Part of his specialty training included a fellowship in Australia. Dr. Joos explained that he was drawn to international work to learn new ways to practice medicine and broaden his perspective. “Training overseas helped me expand my skillset,” he said. Australia’s perpetually sunny climate means, unfortunately, that there is a large population of people with skin cancer, so he had the opportunity to do complex surgeries with a strong emphasis on skin cancer reconstruction. (To protect the eyes, Dr. Joos recommends sunscreen, sunglasses, and regular skin and eye checkups.)

Humanitarian Work

Dr. Joos has maintained his interest in philanthropy. As an adjunct assistant professor at the Moran Eye Center at the University of Utah, where he is an alumnus, he participates in missions, as he is able.

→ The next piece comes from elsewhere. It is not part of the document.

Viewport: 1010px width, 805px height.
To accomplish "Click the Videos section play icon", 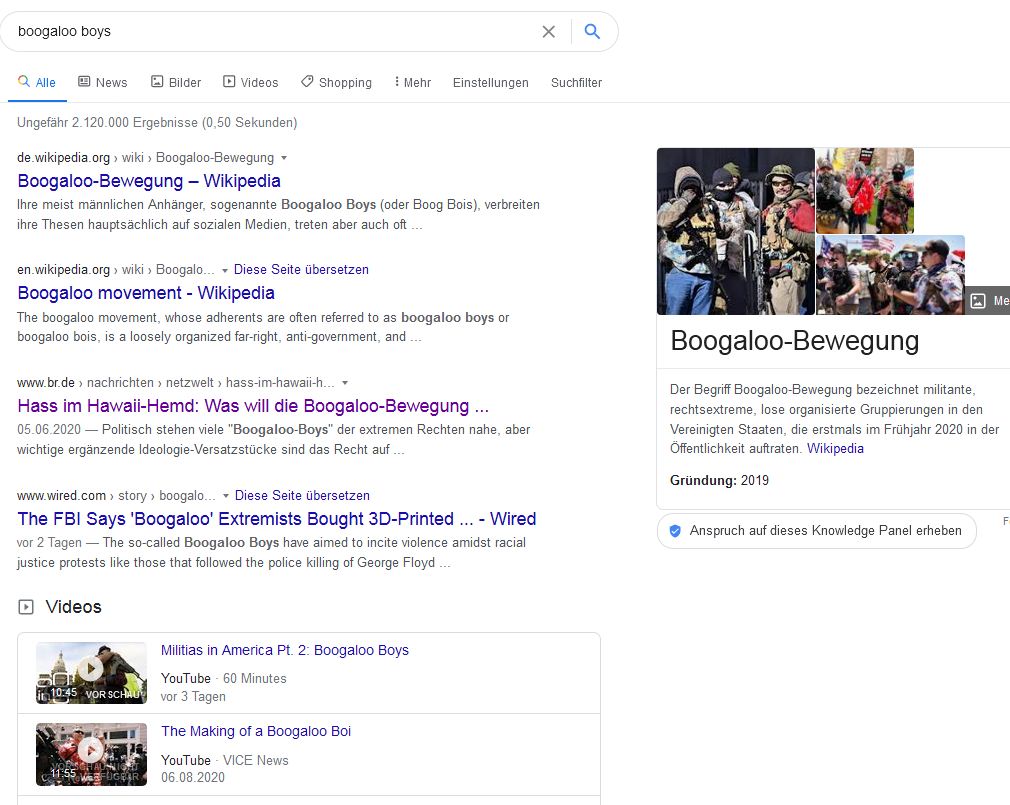I will [27, 607].
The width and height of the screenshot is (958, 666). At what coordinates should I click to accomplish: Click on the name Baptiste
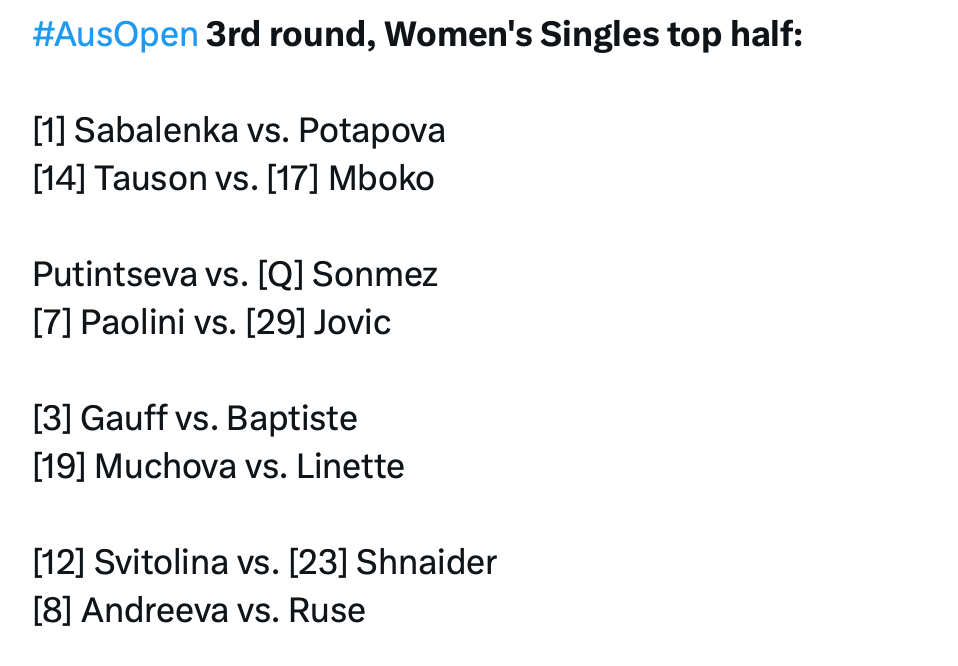point(292,419)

His last trip, in 2018, was to Tanzania, where the team performed hundreds of eye surgeries over the course of 10 days. 

The goal of the Moran Eye Center Global Outreach program is twofold: offer medical services and promote sustainability. In other words, the goal is to train local ophthalmologists in surgical techniques so that they can continue providing services after the mission leaders leave. “We provide hands-on training with our partners on the ground,” Dr. Joos said. 

Thanks to his affiliation with Moran, he has also been part of surgical “eye care camps” for the Navajo Nation in Utah, performing cataract surgery and providing other ophthalmic care for this vastly underserved population. 

Patient Services

Dr. Joos welcomes all patients who may need his help, functional or aesthetic. He sees a lot of people who have functional problems that affect their activities of daily living (ADLs) such as droopy eyelids that impair vision and therefore compromise quality of life. Other patients are interested in cosmetic surgery, which he says is “becoming more in vogue, even for men.”

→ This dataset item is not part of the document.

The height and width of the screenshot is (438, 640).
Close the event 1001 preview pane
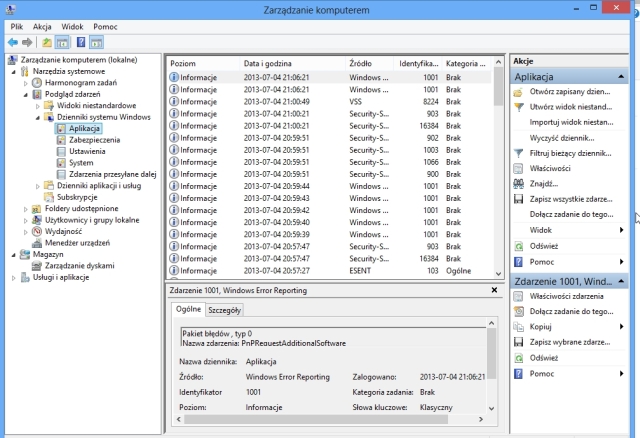coord(493,290)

On the functional/reconstructive side, services include treatment for eyelid and facial skin cancers, orbital fractures and trauma, thyroid eye disease, tear duct surgery, and more. On the cosmetic side, services include eyelid lifts, brow and forehead lifts, revisional surgery and others. Non-surgical cosmetic procedures include Botox, dermal fillers, chemical peels, and laser skin treatments such as fractional resurfacing.

When it comes to cosmetic surgery, Dr. Joos recognizes that there are “aggressive surgeons” out there, but his philosophy is more conservative. “My approach is more about rejuvenation,” he said, where someone looks more rested, perhaps, but the surgery “doesn’t call attention to itself.” He notes that people come in every day and say, “I don’t want to look like [insert name here],” recalling celebrities whose plastic surgeries seem to have gone memorably awry. 

“I open my doors to anyone in the patient population,” Dr. Joos said, “but it has to be a partnership.” If someone’s expectations are unrealistic, based perhaps on reality shows or photos found on the Internet, he may refer them to another physician if they cannot come to terms. To have a good partnership, it is essential to establish rapport and set appropriate expectations. “When you’re 60 years old, you’re not going to look like you’re 20, and you wouldn’t want to,” he said.

Room to Grow

There are emerging technologies in this field, and Dr. Joos cited the promise of immunotherapies. For example, there is a new immunotherapy medication for thyroid eye disease (TED), where inflammation of the eye muscles, eyelids, and fatty tissues of the eye socket causes bulging of the eyes and affects both medical and psychological well-being. The immunotherapy treatment is administered via IV infusion every three weeks for a period of five months and has proven effective in reducing the effects of this difficult disease. “It is crucial to stay on top of new developments in your field, and our practice strives to be on the cutting edge,” he said.